The mutilations in both cases appear to have been done with care and precision, possibly with surgical instruments. An anonymous source confirmed the police are investigating the possibility that the killer is a surgeon or other medical specialist.
The dissection mimics a description of a surgical procedure, discovered in an old document in the New York Museum. The document, found hidden in the archives, describes in detail a series of experiments conducted in the late nineteenth century by an Enoch Leng. These experiments were an attempt by Leng to prolong his own life span. On October 1, thirty-six alleged victims of Leng were uncovered during the excavation of a building foundation on Catherine Street. Nothing more is known about Leng, except that he was associated with the New York Museum of Natural History.
“What we have here is a copycat killer,” said Police Commissioner Karl C. Rocker. “A very twisted individual read the article about Leng and is trying to duplicate his work.” He declined to comment further on any details of the investigation, except to say that more than fifty detectives had been assigned to the case, and that it was being given “the highest priority.”
Smithback let out a howl of anguish. The tourist in Central Park was the murder assignment that, like a complete fool, he’d turned down. Instead, he had promised his editor Fairhaven’s head on a platter. Now, not only did he have nothing to show for his day of pounding the pavement, but he’d been scooped on the very story he himself had broken—and by none other than his old nemesis, Bryce Harriman.
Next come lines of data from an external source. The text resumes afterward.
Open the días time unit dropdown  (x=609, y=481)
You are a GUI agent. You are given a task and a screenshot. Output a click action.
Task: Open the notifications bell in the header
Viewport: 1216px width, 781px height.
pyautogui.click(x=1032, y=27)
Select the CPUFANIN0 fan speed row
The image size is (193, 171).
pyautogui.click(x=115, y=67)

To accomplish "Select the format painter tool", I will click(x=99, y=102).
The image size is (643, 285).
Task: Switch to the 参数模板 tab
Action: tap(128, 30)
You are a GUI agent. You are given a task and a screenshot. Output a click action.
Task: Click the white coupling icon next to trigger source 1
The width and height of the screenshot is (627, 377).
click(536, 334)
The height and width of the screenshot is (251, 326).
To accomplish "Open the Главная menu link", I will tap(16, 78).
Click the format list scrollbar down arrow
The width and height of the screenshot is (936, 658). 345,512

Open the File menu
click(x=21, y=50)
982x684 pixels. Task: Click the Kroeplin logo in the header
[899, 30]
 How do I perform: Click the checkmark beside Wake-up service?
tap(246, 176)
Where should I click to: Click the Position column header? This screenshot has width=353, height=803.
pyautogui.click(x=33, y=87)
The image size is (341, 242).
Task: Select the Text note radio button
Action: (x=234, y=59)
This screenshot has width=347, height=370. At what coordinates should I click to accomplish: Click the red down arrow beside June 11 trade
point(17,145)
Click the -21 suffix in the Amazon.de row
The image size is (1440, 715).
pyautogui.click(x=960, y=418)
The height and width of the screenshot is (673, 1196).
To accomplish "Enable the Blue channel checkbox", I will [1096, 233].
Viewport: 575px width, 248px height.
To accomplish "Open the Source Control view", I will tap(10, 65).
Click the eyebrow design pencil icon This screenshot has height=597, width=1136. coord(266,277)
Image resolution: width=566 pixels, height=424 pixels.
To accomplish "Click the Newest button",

It was his own head that would be on a platter.
SIX
NORA TURNED OFF CANAL STREET ONTO MOTT, MOVING SLOWLY THROUGH the throngs of people. It was seven o’clock on a Friday evening, and Chinatown was packed. Sheets of densely printed Chinese newspapers lay strewn in the gutters. The stalls of the fish sellers were set up along the sidewalks, vast arrays of exotic-looking fish laid out on ice. In the windows, pressed duck and cooked squid hung on hooks. The buyers, primarily Chinese, pushed and shouted frantically, under the curious gaze of passing tourists.
Ten Ren’s Tea and Ginseng Company was a few hundred feet down the block. She pushed through the door into a long, bright, orderly space. The air of the tea shop was perfumed with innumerable faint scents. At first she thought the shop was empty. But then, as she looked around once more, she noticed Pendergast at a rear table, nestled between display cases of ginseng and ginger. She could have sworn that the table had been empty just a moment before.
“Are you a tea drinker?” he asked as she approached, motioning her to a seat.
“Sometimes.” Her subway had stalled between stations for twenty minutes, and she’d had plenty of time to rehearse what she would say. She would get it over with quickly and get out.
But Pendergast was clearly in no hurry. They sat in silence while he consulted a sheet filled with Chinese ideographs. Nora wondered if it was a list of tea offerings, but there seemed to be far too many items—surely there weren’t that many kinds of tea in the world.
Pendergast turned to the shopkeeper—a small, vivacious woman—and began speaking rapidly.
“Nin hao, lao bin liang. Li mama hao ma?”
The woman shook her head. “Bu, ta hai shi lao yang zi, shen ti bu hao.”
“Qing li Dai wo xiang ta wen an. Qing gei wo yi bei Wu Long cha hao ma?”
The woman walked away, returning with a ceramic pot from which she poured a minuscule cup of tea. She placed the cup in front of Nora.
“You speak Chinese?” Nora asked Pendergast.
“A little Mandarin. I confess to speaking Cantonese somewhat more fluently.”
Nora fell silent. Somehow, she was not surprised.
“King’s Tea of Osmanthus Oolong,” said Pendergast, nodding toward her cup. “One of the finest in the world. From bushes grown on the sunny sides of the mountains, new shoots gathered only in the spring.”
Nora picked up the cup. A delicate aroma rose to her nostrils. She took a sip, tasting a complex blend of green tea and other exquisitely delicate flavors.
“Very nice,” she said, putting down the cup.
“Indeed.” Pendergast glanced at her for a moment. Then he spoke again in Mandarin, and the woman filled up a bag, weighed it, and sealed it, scribbling a price on the plastic wrapping. She handed it to Nora.
“For me?” Nora asked.
Pendergast nodded.
“I don’t want any gifts from you.”
“Please take it. It’s excellent for the digestion. As well as being a superb antioxidant.”
Nora took it irritably, then saw the price. “Wait a minute, this is two hundred dollars?”
“It will last three or four months,” said Pendergast. “A small price when one considers—”
“Look,” said Nora, setting down the bag. “Mr. Pendergast, I came here to tell you that I can’t work for you anymore. My career at the Museum is at stake. A bag of tea isn’t going to change my mind, even if it is two hundred bucks.”